Basic Left hand violin finger patterns

File version 3 Feb 2001 © WPS

Above : An animation of the left hand ( please wait for it to load ), demonstrating how semitones really imply touching fingers. Where the semitones lie will depend on the key one is playing in, and the position one is playing in. The above animation frames correspond to the following finger patterns scored below : A B C B A D.

We could also call finger pattern A number 1 ( because 1st lies close to 2nd ) and finger pattern B would be number 2 ( because 2 lies next to 3 ). C would be 3 ( yes ; semitone lies after the 3 ) and finally D would be 4 ( there would probably be a semitone after the 4 ). Originally, violin studies and tutors began with pattern 1 (A), because that is the pattern used in first position on the A string playing in C major. Then teachers soon began to realize that pattern 2 (B) was more comfortable and easier for beginners to adapt to. So instead of C major, most beginner pieces were then written in D major. In fact one could say that the violin is in D major or G major, because these keys, having open strings on the tonic (1st) or dominant (5th) of the scale makes them resonate and helps to simplify chords.
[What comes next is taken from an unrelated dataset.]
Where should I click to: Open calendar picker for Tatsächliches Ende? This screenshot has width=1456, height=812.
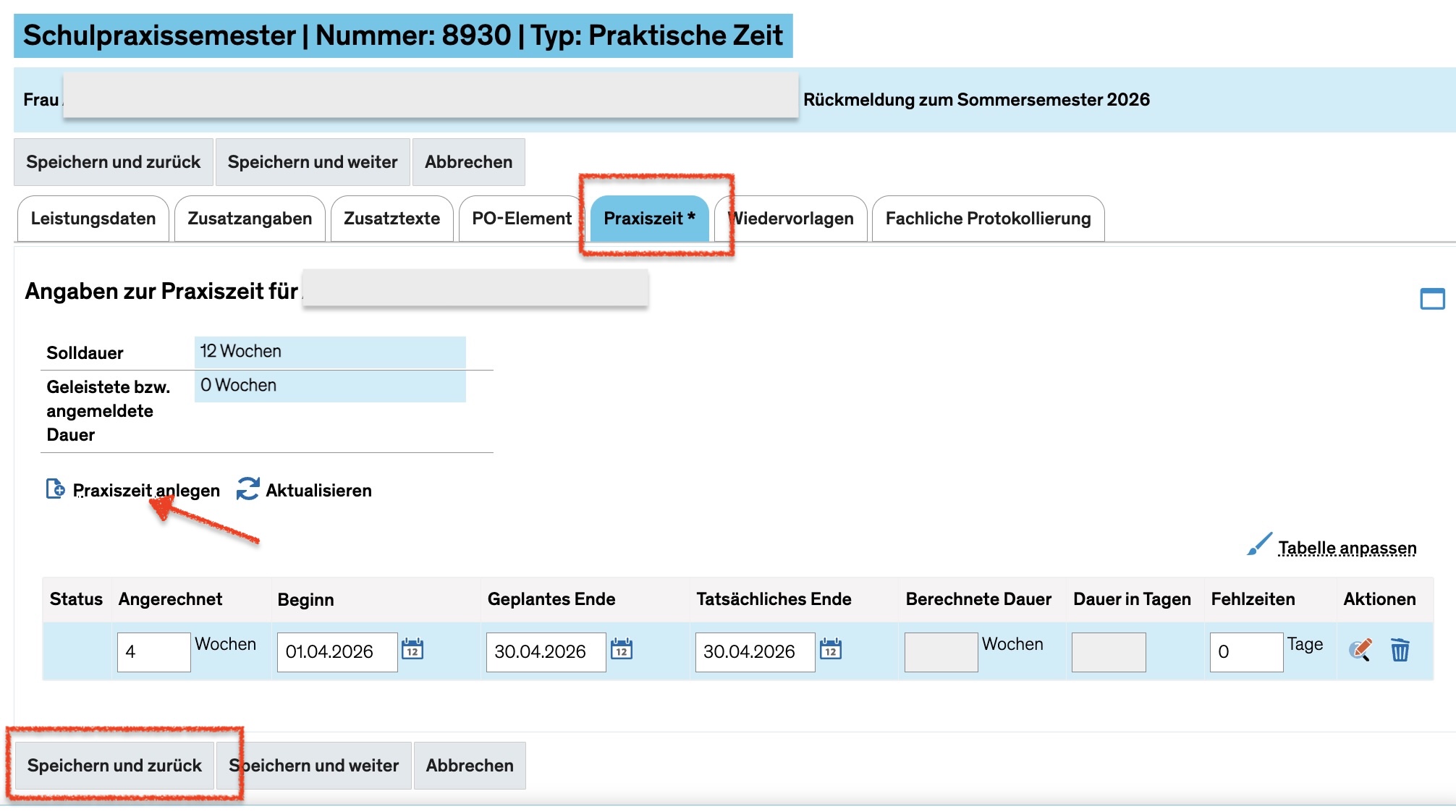pyautogui.click(x=831, y=649)
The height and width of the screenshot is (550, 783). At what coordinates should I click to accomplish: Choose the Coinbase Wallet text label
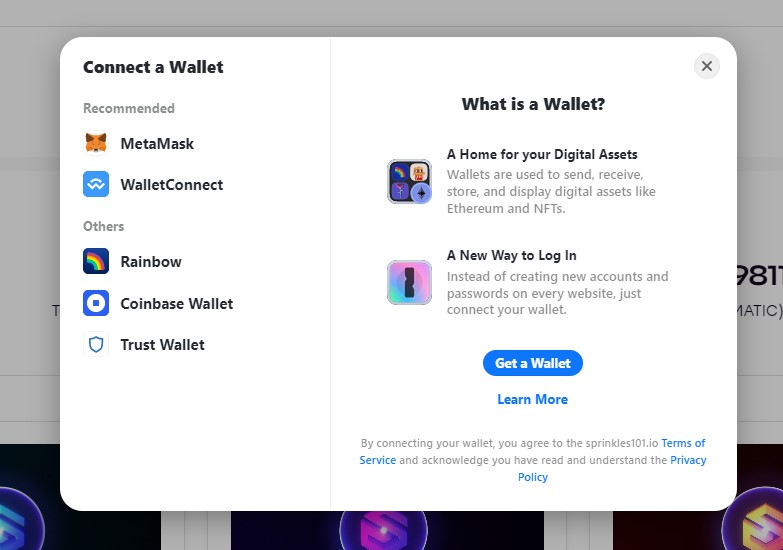point(177,303)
Above : Finger pattern 1 ( or A ). The first finger lies next to the second. Kreutzer's détaché study n2 in C major starts off with this finger pattern. So do Wohlfahrt and Kayser's études start off in this pattern. The hand and thumb must be positioned so that the 3rd and 4th fingers are comfortable and placed in a rounded fashion. If the hand is small it is preferable to reach back, or stretch the first back a little, rather than stretch the 3rd and 4th fingers up.

Above : Finger pattern 2 (B). Some teachers insist that placing the fingers on the G string gives the hand a good natural shape, though the Suzuki school favors placing the fingers on the E string because it is nearer the hand and therefore more relaxing for the hand to reach. Unfortunately the E string does not have an approachable tone for a beginner, and I suggest placing the hand on the A string as a compromise. Pieces on the D string will have the most forgiving register for intonation and tonal deficiencies, so I start many beginner pieces on the D string. Markov's "The little violinist" is an excellent example of all 4 finger patterns depicted here.
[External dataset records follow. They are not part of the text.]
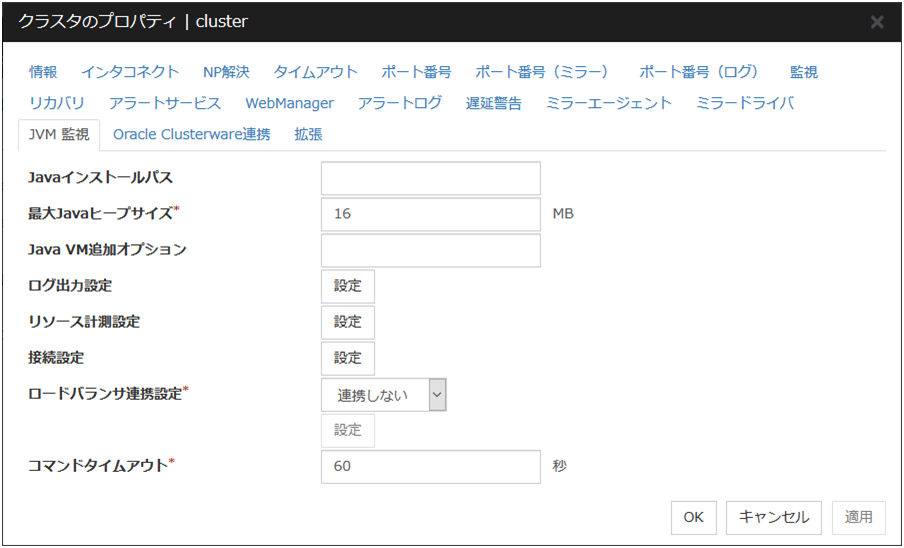904x548 pixels.
Task: Switch to the 情報 tab
Action: pos(43,72)
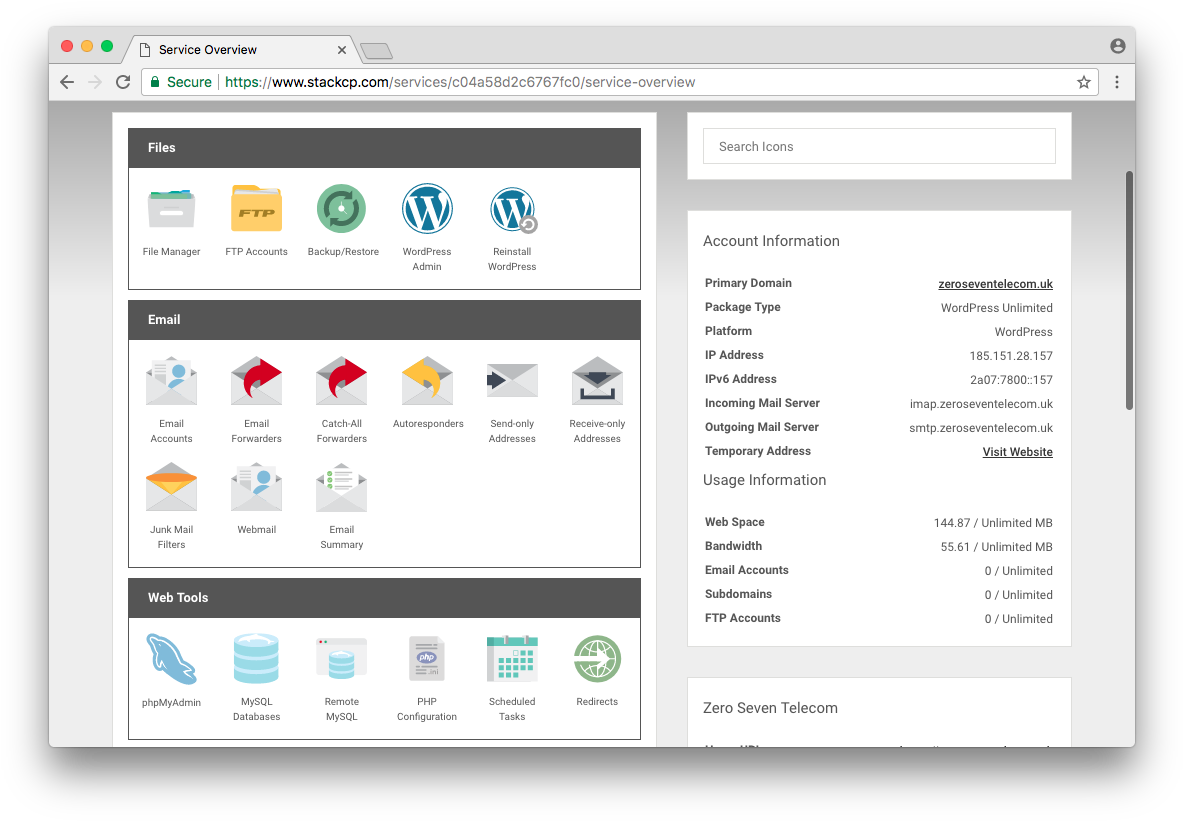This screenshot has width=1183, height=821.
Task: Launch phpMyAdmin
Action: pos(171,659)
Above : Finger patter 3 (C). Here it is in First position, and is perfect for the key of E major. Bach's 3rd Partita uses this most comfortable of patterns. In half position, one may play very comfortably in the keys of E flat and B flat major. Mozart's 1st Violin Concerto is a good example.
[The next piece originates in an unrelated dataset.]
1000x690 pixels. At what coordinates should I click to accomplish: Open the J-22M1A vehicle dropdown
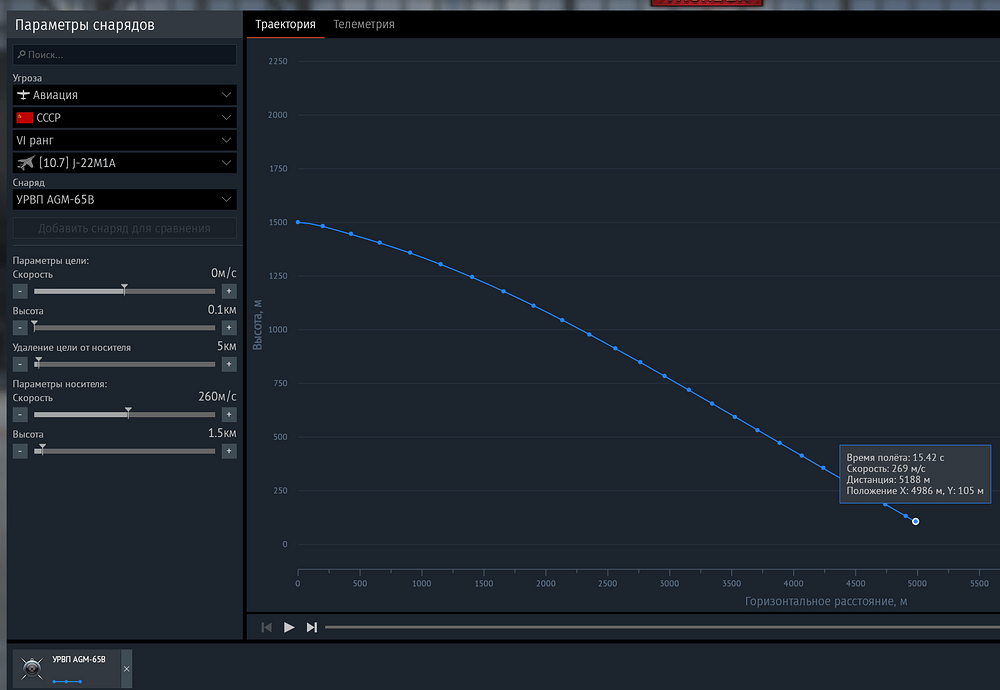click(x=124, y=163)
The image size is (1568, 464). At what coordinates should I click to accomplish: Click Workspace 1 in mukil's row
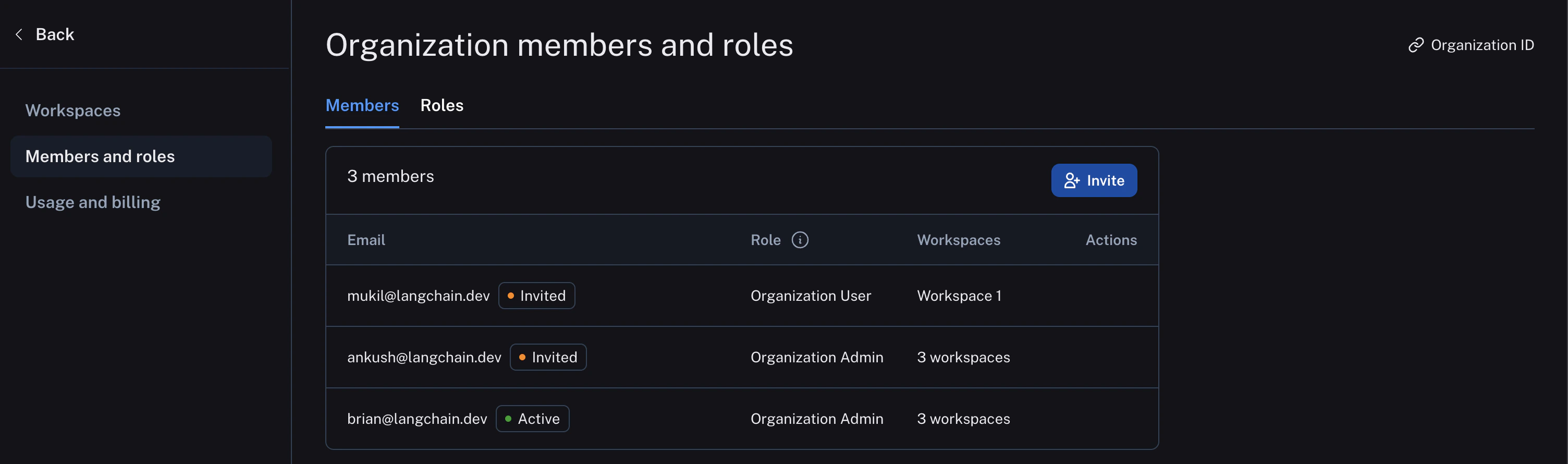click(x=959, y=296)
Above : Finger pattern 4 (D) has a whole tone ( or gap ) in between each note / finger ! Such a pattern is used in C major 1st position on the E string. For small hands one must remember that all extensions must be balanced. So, while stretching back with the first finger one simultaneously stretches forward with the 4th finger. The interval between 1st and 4th finger in this pattern is an augmented 4th, and is quite a large distance in 1st position. In fact Kreisler, the great violinist, said that he felt comfortable in every position except the 1st ! This is probably because as one plays in higher positions the distances between the fingers become proportionately smaller and smaller. Though not immediately apparent through observation, I would think that the distance between 1st and 2nd finger is probably slightly larger than that between 3rd and 4th finger because the latter are placed nearer the bridge ( or further up the fingerboard ). Certainly the distance between tones / fingers is considerably smaller in 3rd position than in 1st position.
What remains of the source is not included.